Jack Monroe Kneece, Jr., 80, March 2, 1937 - July 10, 2017

Jack M. Kneece was a longtime author and newspaperman whose news reporting career started with United Press International in Atlanta, Georgia. A seasoned journalist with an impressive list of credentials, Kneece worked with publications across the world, with his work having appeared domestically in California, Alaska, Washington, D.C., Louisiana, and Virginia newspapers. He was a congressional reporter with the Washington Star, a national editor for the Washington Times, and in the Washington bureau of the Associated Press on Capitol Hill. For his work with the Oakland Tribune in California, he was twice nominated for a Pulitzer Prize by the Alameda Newspaper Group.

In the 1960s, Kneece sold his first major story to Playboy Magazine and was the first reporter to land an interview with Bobby Baker during the Baker/Lyndon B. Johnson scandal of 1967. Kneece also worked internationally to establish Singapore's afternoon newspaper and served as a correspondent in Islamabad, Pakistan.
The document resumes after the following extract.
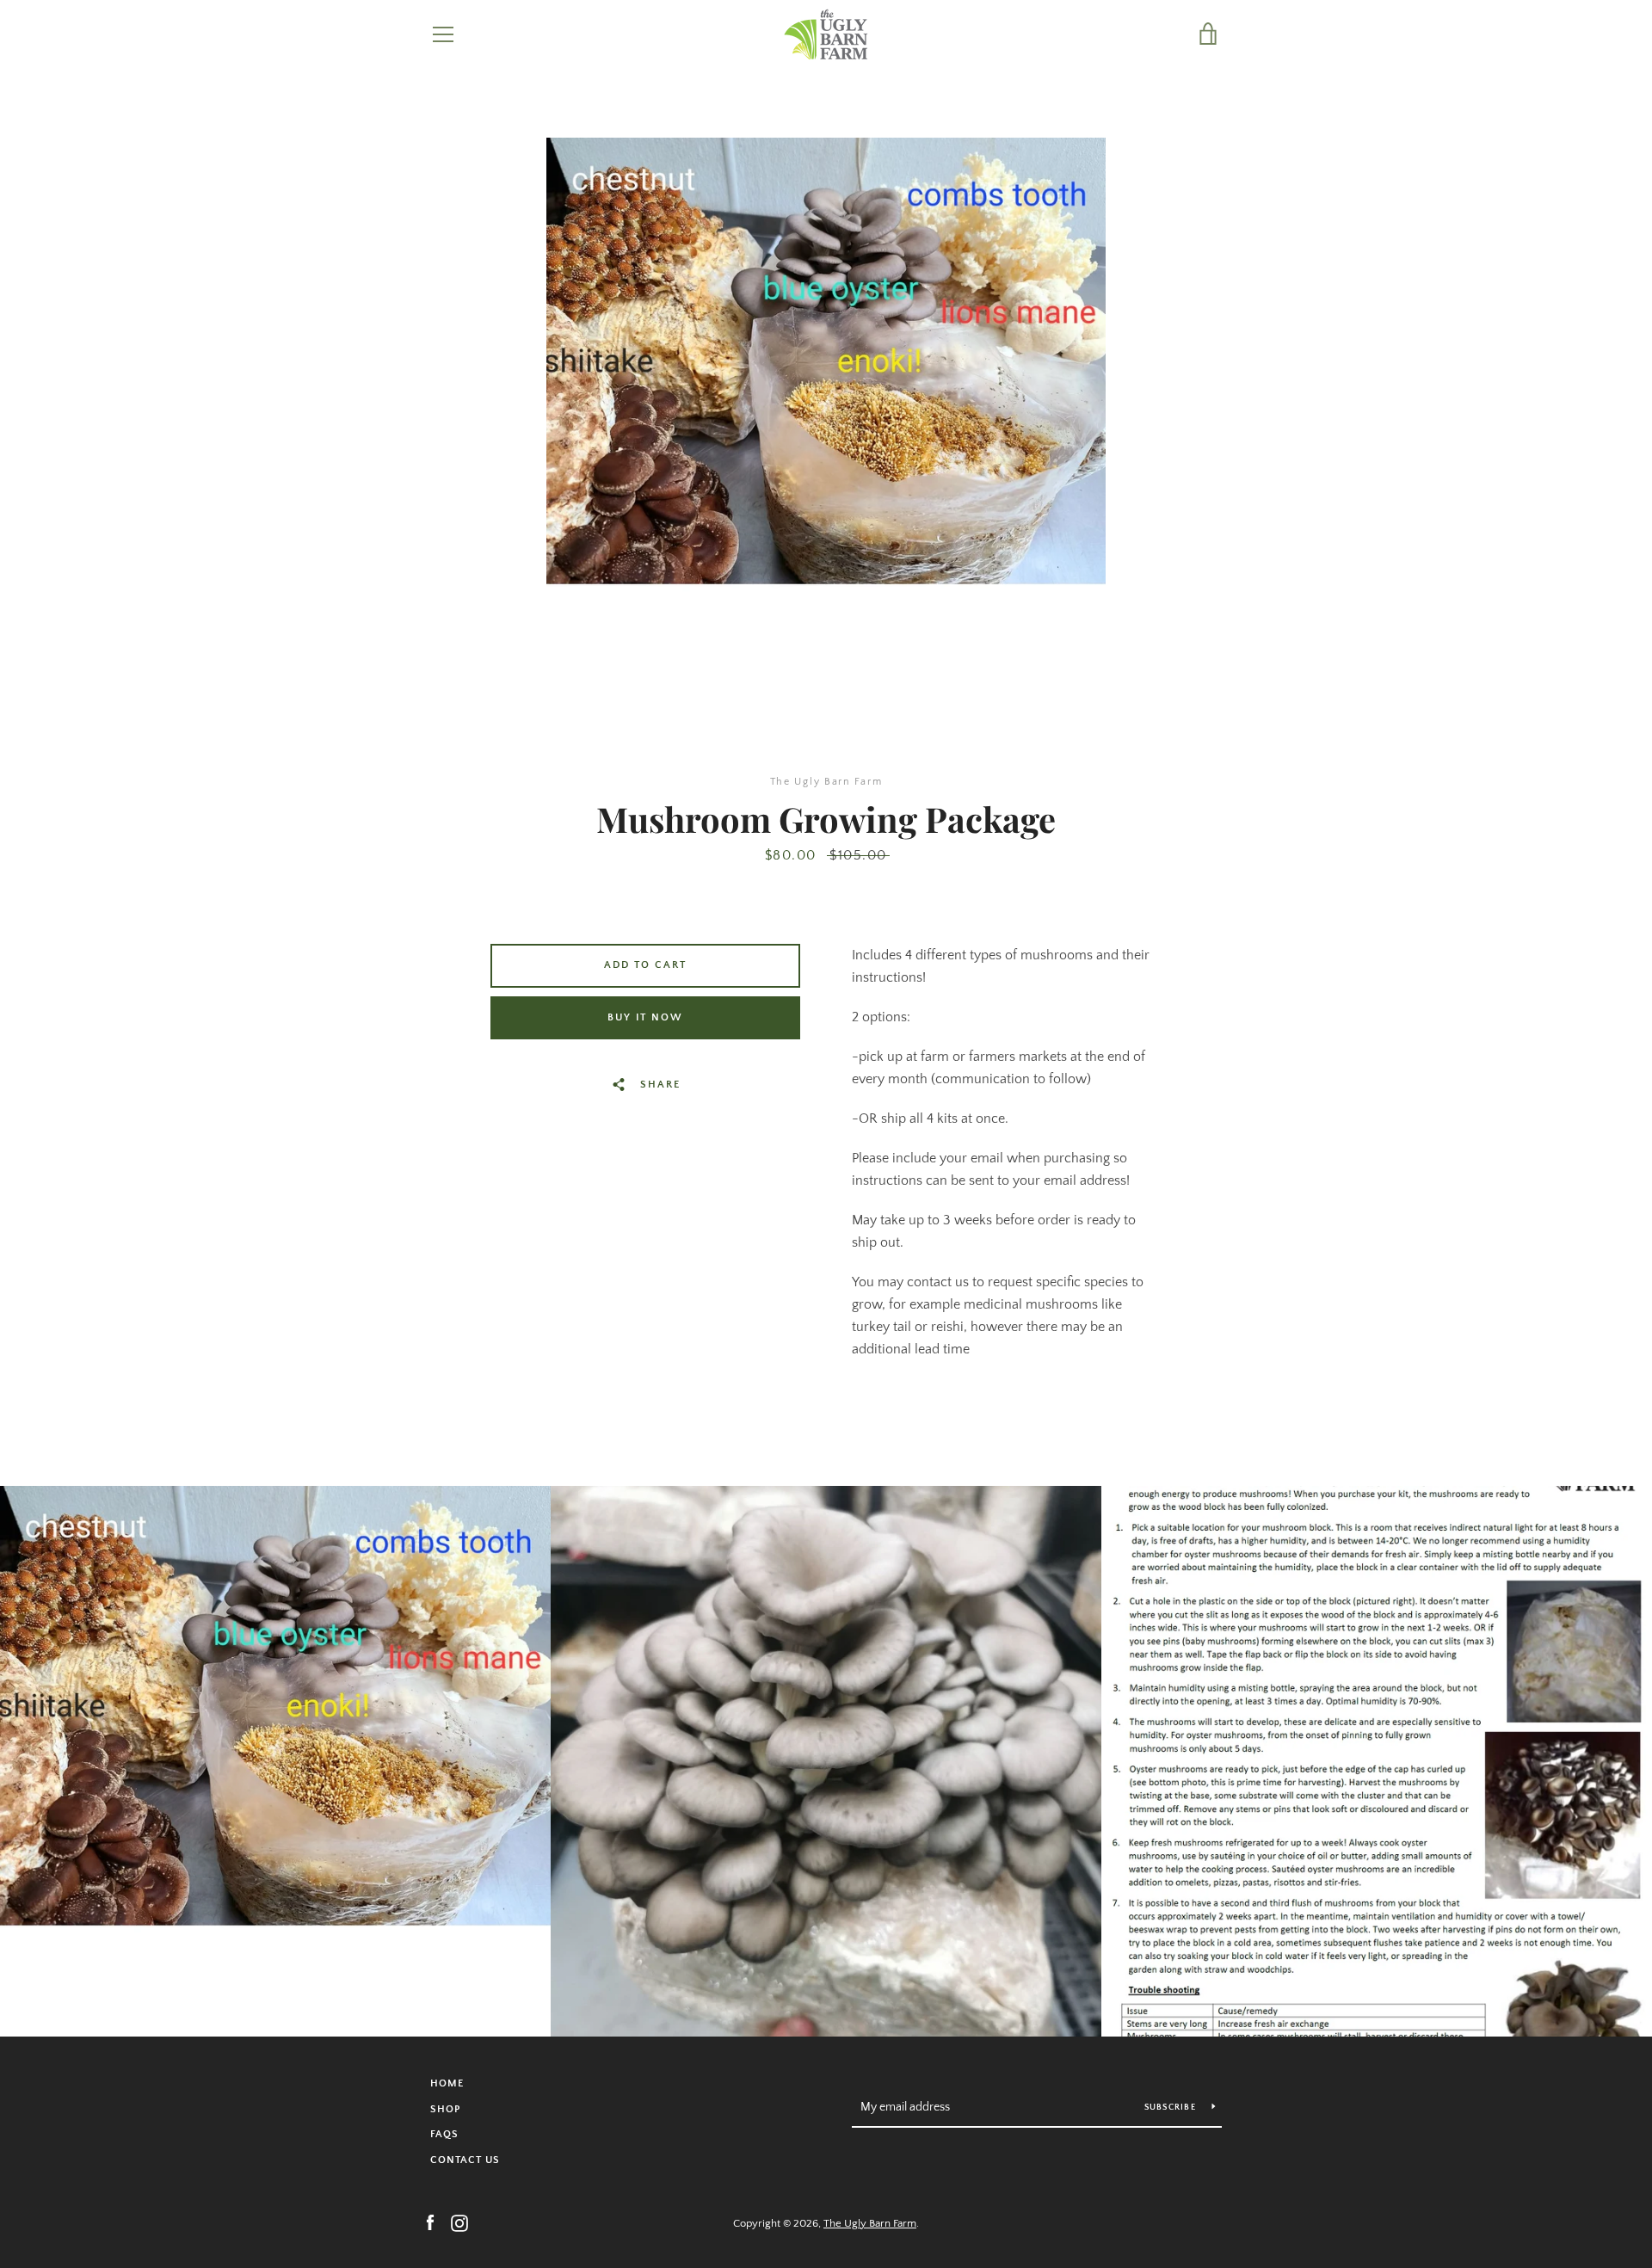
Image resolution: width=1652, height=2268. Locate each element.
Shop (445, 2109)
Kneece graduated from the University of South Carolina with a degree in English and a minor in journalism. He is the author of Family Treason: The Walker Spy Case, which has sold more than twenty-eight thousand copies. He writes for Go magazine of Charlotte, North Carolina, a Triple-A publication. In 2005, at the request of his alma mater, Kneece began teaching journalism as an adjunct professor.

Attribution: Pelicanpub.com

1 comment:

  1. One of the funniest guys on The Star, with a quick wit. When he and Marvin Coble started telling stories, I always took too long to turn in my copy. But Jack would clear it and spice it up. He was a deft rewrite man and helped me a lot.